10 - Mağdurların Korunması
Mağdurları içinde bulundukları bu olumsuz durumdan kurtarmak için; sivil toplum kuruluşlarıyla işbirliğine gidilerek;
  • Ulaşabilecekleri telefon için bilgilendirilmeli,
  • Mağdurların müracaat edebilecekleri danışma merkezleri açılmalı,
  • Tıbbi yardımda bulunulmalı,
  • Hukuksal destek sağlanmalı,
  • Tanıklık yapmaları ve şikayetçi olmaları durumunda korunma programları hazırlanmalı, korunma ve barınma yerleri açılmalı,
  • Ülkelerine gönüllü dönüşleri teşvik edilmeli ve bu konulardaki olumsuzların aşılmasında kendilerine yardımda bulunulmalı,
  • Eğitim ve öğretime katılım hakkı verilmeli,
  • Tercüme ve bulunduğu ortama uyumu kolaylaştırılmalı,
  • İş imkanı sağlanmalıdır.
Yurdumuzda; insan ticareti mağdurlarının tanıklık yapmalarını teminen talepleri halinde altı aya kadar ülkede geçici olarak ikamet etmelerine izin verilmektedir.

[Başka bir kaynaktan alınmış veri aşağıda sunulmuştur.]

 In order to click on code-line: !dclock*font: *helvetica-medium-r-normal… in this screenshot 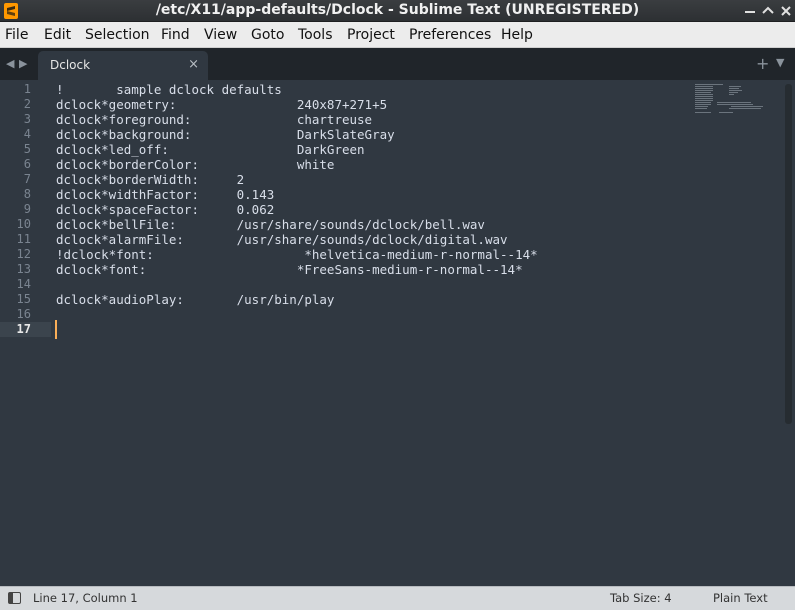, I will do `click(297, 254)`.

Mağdurların korunması, rehabilite edilmesi, tıbbi ve psikolojik destek sağlanması ve barındırılarak ihtiyaçlarının karşılanması için İstanbul Büyükşehir Belediyesi ve İnsan Kaynağını Geliştirme Vakfının işbirliği ile İstanbul’da bir sığınma evi kurulup faaliyete geçirilmiştir
5 Aralık 2003 tarihli ve 2003/6565 karar sayılı Bakanlar Kurulu tarafından çıkarılan Kararname’yle birlikte insan ticareti mağdurlarının sağlık hizmetlerinden faydalanması sağlanmıştır. 2 Ocak 2004 tarihli ve 25334 Sayılı Resmi Gazete’de yayınlanan bu kararnameye göre; insan ticareti mağduru olduğu tespit edilen ve sağlık giderlerini karşılayamayacak durumda olan yabancı uyruklu hastalar, resmi sağlık kurum ve kuruluşlarından ücretsiz olarak faydalanabilecektir.